## TEKS DOKUMEN
——

Volume 1 Edisi 1, 2025
15 Agustus 2025
Pemaafan diri: Menguatkan ingatan akan rahmat dan pertolongan Allah
Resnia Novitasari
۞ قُلْ يَٰعِبَادِىَ ٱلَّذِينَ أَسْرَفُوا۟ عَلَىٰٓ أَنفُسِهِمْ لَا تَقْنَطُوا۟ مِن رَّحْمَةِ ٱللَّهِ ۚ إِنَّ ٱللَّهَ يَغْفِرُ ٱلذُّنُوبَ جَمِيعًا ۚ إِنَّهُۥ هُوَ ٱلْغَفُورُ ٱلرَّحِيمُ
Artinya: Katakanlah: “Hai hamba-hamba-Ku yang melampaui batas terhadap diri mereka sendiri, janganlah kamu berputus asa dari rahmat Allah. Sesungguhnya Allah mengampuni dosa-dosa semuanya. Sesungguhnya Dialah Yang Maha Pengampun lagi Maha Penyayang. (Q.S. Az-Zumar ayat 53)
Setiap manusia memiliki perjalanan hidup dengan seluruh dinamikanya. Beragam cerita dirajut dalam suka dan duka saling berkait dan bergantian satu dengan lainnya. Dalam menghadapi kesulitan, manusia seringkali jatuh dalam permasalahan dan bergelut di dalamnya. Kesalahan dan dosa yang pernah dilakukan seringkali membatasi diri untuk kembali kepada-Nya. Salah satu penyebabnya adalah karena individu sering merasa memiliki banyak kekurangan. Perasaan malu dan tidak pantas kerapkali menghantui diri pada saat proses pertobatan hendak dimulai.

——

## TUJUAN TUGAS A
Di dalam catatan, tulis ulang baris-baris mulai dari baris yang memuat "600x400 pixels." sampai baris yang memuat "(x=159, y=1026)", lalu gantikan "Instruction" dengan "Command" tanpa mengubah apa pun selain itu.

——

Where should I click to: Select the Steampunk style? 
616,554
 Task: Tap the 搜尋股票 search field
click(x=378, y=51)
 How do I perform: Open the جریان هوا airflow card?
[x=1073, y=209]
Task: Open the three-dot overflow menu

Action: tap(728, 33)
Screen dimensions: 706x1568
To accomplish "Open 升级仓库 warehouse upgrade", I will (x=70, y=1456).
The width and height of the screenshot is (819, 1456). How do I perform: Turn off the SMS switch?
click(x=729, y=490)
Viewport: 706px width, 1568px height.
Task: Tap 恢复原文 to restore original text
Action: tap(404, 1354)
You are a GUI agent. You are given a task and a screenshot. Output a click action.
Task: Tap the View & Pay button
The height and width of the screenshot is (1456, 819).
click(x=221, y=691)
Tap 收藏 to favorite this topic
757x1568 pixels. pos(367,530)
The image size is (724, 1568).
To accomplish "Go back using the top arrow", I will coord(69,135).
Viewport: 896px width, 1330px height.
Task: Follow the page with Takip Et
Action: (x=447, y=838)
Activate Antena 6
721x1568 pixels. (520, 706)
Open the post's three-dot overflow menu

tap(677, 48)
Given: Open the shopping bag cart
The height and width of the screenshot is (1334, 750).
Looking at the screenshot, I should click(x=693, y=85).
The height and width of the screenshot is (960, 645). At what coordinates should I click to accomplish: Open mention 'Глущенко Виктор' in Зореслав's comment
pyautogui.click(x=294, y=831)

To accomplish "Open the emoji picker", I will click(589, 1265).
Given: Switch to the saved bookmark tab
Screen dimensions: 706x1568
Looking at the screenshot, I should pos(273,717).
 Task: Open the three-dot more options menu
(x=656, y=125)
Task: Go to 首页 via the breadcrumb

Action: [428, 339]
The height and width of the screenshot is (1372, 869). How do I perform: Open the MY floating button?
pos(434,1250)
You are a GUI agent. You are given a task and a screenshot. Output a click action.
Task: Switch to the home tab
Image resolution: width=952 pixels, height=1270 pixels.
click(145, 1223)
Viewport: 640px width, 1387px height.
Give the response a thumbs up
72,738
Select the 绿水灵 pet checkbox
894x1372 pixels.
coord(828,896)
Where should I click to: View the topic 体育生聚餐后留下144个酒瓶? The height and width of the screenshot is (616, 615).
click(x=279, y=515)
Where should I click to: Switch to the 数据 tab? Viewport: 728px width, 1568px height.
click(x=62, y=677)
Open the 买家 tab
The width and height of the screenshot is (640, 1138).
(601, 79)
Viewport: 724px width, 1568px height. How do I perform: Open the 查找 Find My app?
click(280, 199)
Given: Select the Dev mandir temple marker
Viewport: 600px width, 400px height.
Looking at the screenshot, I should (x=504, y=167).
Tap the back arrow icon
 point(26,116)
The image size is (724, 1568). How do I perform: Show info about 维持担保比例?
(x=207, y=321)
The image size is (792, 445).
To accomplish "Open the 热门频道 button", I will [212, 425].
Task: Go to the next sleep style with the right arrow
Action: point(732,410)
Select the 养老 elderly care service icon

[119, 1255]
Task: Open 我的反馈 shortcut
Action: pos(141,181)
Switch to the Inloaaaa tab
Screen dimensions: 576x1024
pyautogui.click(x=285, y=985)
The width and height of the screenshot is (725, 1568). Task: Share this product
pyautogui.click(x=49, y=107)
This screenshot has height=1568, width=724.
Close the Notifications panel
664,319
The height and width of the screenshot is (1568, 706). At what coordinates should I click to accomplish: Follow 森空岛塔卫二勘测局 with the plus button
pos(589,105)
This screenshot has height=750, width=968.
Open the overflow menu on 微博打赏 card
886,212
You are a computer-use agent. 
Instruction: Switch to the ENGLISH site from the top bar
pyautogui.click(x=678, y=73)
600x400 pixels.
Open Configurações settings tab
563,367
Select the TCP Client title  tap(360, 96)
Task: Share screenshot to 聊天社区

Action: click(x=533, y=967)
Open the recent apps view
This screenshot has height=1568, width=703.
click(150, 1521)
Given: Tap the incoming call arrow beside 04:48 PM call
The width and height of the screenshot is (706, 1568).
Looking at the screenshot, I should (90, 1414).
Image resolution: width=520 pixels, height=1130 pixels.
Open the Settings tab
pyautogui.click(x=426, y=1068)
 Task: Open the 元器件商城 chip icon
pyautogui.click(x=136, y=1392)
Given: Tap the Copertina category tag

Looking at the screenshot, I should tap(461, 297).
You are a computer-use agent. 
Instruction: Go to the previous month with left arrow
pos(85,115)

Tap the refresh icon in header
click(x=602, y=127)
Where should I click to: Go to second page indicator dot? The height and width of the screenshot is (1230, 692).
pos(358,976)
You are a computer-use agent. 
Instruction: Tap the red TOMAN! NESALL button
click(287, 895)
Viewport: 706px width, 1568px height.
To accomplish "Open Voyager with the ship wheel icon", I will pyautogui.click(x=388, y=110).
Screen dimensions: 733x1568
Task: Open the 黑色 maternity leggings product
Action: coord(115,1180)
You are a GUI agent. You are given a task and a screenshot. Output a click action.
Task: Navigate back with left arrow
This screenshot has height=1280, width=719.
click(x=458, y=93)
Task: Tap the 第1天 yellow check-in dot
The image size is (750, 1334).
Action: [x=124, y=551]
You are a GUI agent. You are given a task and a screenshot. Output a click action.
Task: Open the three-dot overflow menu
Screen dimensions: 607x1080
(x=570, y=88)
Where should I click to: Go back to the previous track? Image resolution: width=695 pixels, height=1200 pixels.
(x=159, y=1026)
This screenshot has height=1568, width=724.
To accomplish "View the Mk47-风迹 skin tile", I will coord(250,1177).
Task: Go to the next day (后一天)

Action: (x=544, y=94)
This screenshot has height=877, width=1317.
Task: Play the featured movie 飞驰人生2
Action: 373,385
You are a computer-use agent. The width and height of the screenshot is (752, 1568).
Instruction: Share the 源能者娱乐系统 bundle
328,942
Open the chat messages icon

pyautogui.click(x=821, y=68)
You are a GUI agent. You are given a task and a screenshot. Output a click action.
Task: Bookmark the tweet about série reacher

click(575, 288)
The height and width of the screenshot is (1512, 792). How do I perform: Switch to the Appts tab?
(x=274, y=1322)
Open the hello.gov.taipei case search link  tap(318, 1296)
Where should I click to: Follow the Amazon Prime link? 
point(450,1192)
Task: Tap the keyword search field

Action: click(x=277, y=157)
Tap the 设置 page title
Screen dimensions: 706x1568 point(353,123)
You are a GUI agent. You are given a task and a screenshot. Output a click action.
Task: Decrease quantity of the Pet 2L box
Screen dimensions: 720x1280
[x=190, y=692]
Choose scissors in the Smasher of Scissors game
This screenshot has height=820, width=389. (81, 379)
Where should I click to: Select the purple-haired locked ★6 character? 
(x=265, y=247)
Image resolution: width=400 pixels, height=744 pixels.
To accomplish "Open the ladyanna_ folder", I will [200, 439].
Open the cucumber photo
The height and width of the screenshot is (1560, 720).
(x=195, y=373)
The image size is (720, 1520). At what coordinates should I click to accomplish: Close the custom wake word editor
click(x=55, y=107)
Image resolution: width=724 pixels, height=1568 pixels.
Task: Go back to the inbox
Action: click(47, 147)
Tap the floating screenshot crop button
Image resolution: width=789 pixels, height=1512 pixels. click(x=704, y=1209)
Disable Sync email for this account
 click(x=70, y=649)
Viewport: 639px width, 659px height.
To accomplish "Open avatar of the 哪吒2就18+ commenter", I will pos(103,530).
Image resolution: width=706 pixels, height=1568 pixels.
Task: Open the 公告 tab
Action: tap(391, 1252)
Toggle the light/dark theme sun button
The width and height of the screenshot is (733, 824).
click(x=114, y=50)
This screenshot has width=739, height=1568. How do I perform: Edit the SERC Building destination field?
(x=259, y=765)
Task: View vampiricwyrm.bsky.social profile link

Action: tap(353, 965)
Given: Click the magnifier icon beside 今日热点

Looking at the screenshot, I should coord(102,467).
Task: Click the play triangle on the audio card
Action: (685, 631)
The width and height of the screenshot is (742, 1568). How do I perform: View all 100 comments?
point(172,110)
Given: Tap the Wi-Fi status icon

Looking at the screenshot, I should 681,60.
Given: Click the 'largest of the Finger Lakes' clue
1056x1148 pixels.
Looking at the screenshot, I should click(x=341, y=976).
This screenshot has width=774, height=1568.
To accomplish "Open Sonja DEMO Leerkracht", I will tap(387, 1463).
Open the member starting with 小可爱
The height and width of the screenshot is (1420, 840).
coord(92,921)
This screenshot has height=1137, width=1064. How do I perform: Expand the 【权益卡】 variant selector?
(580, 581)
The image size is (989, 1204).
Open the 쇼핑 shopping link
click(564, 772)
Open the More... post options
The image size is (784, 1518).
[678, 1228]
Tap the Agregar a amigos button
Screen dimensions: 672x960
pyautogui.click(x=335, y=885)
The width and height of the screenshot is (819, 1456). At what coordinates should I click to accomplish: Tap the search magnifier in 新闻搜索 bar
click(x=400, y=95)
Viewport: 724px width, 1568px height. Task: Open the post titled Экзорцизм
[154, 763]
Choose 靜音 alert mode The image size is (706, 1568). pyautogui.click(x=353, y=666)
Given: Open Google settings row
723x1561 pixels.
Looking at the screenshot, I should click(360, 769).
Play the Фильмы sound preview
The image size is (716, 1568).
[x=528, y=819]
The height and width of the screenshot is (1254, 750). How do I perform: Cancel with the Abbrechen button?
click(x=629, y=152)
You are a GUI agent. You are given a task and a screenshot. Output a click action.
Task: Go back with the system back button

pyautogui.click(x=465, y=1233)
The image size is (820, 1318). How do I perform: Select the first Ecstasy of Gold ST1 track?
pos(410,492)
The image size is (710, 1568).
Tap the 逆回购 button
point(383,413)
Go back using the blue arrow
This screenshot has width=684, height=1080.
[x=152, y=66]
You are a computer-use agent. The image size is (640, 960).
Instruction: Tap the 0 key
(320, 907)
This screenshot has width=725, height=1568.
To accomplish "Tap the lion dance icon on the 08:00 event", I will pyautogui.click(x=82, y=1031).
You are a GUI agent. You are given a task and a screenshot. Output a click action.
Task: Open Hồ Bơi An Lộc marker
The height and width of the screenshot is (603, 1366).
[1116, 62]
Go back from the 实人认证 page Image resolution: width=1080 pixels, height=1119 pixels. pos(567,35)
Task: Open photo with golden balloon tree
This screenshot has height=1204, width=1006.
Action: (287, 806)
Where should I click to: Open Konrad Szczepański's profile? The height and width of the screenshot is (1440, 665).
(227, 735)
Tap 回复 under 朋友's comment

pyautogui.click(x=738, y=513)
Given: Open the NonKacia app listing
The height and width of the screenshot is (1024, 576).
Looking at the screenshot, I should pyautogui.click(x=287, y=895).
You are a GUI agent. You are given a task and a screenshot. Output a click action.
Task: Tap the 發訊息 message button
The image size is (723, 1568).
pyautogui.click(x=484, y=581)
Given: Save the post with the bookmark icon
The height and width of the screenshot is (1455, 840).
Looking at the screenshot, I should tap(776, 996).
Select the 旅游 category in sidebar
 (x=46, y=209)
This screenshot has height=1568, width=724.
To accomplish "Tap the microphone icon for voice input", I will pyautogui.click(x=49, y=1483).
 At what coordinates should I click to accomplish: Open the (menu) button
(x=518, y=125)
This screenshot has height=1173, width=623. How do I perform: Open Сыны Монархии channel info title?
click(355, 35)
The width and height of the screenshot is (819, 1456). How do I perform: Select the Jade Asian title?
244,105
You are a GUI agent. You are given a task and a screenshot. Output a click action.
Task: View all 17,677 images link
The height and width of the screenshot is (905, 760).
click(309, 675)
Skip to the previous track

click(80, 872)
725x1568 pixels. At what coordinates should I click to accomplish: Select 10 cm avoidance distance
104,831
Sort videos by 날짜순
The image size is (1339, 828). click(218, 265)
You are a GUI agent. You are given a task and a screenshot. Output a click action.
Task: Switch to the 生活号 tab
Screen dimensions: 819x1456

——

## TUJUAN TUGAS B
Tentukan apakah setiap pernyataan berikut sesuai dengan naskah tentang pemaafan diri, jawab ya atau tidak, dan sertakan kutipan persis dari naskah yang menentukannya.
(i) Ayat yang dikutip dalam naskah berasal dari Q.S. Az-Zumar ayat 53.
(ii) Naskah bertanggal 15 Agustus 2024.
(iii) Perasaan malu dan tidak pantas muncul setelah proses pertobatan selesai.

## JAWABAN TUGAS A
600x400 pixels.
Open Configurações settings tab
563,367
Select the TCP Client title  tap(360, 96)
Task: Share screenshot to 聊天社区

Action: click(x=533, y=967)
Open the recent apps view
This screenshot has height=1568, width=703.
click(150, 1521)
Given: Tap the incoming call arrow beside 04:48 PM call
The width and height of the screenshot is (706, 1568).
Looking at the screenshot, I should (90, 1414).
Image resolution: width=520 pixels, height=1130 pixels.
Open the Settings tab
pyautogui.click(x=426, y=1068)
 Task: Open the 元器件商城 chip icon
pyautogui.click(x=136, y=1392)
Given: Tap the Copertina category tag

Looking at the screenshot, I should tap(461, 297).
You are a computer-use agent. 
Command: Go to the previous month with left arrow
pos(85,115)

Tap the refresh icon in header
click(x=602, y=127)
Where should I click to: Go to second page indicator dot? The height and width of the screenshot is (1230, 692).
pos(358,976)
You are a computer-use agent. 
Command: Tap the red TOMAN! NESALL button
click(287, 895)
Viewport: 706px width, 1568px height.
To accomplish "Open Voyager with the ship wheel icon", I will pyautogui.click(x=388, y=110).
Screen dimensions: 733x1568
Task: Open the 黑色 maternity leggings product
Action: coord(115,1180)
You are a GUI agent. You are given a task and a screenshot. Output a click action.
Task: Navigate back with left arrow
This screenshot has height=1280, width=719.
click(x=458, y=93)
Task: Tap the 第1天 yellow check-in dot
The image size is (750, 1334).
Action: [x=124, y=551]
You are a GUI agent. You are given a task and a screenshot. Output a click action.
Task: Open the three-dot overflow menu
Screen dimensions: 607x1080
(x=570, y=88)
Where should I click to: Go back to the previous track? Image resolution: width=695 pixels, height=1200 pixels.
(x=159, y=1026)

## JAWABAN TUGAS B
(i) Ya: "(Q.S. Az-Zumar ayat 53)".
(ii) Tidak: "15 Agustus 2025".
(iii) Tidak: "Perasaan malu dan tidak pantas kerapkali menghantui diri pada saat proses pertobatan hendak dimulai."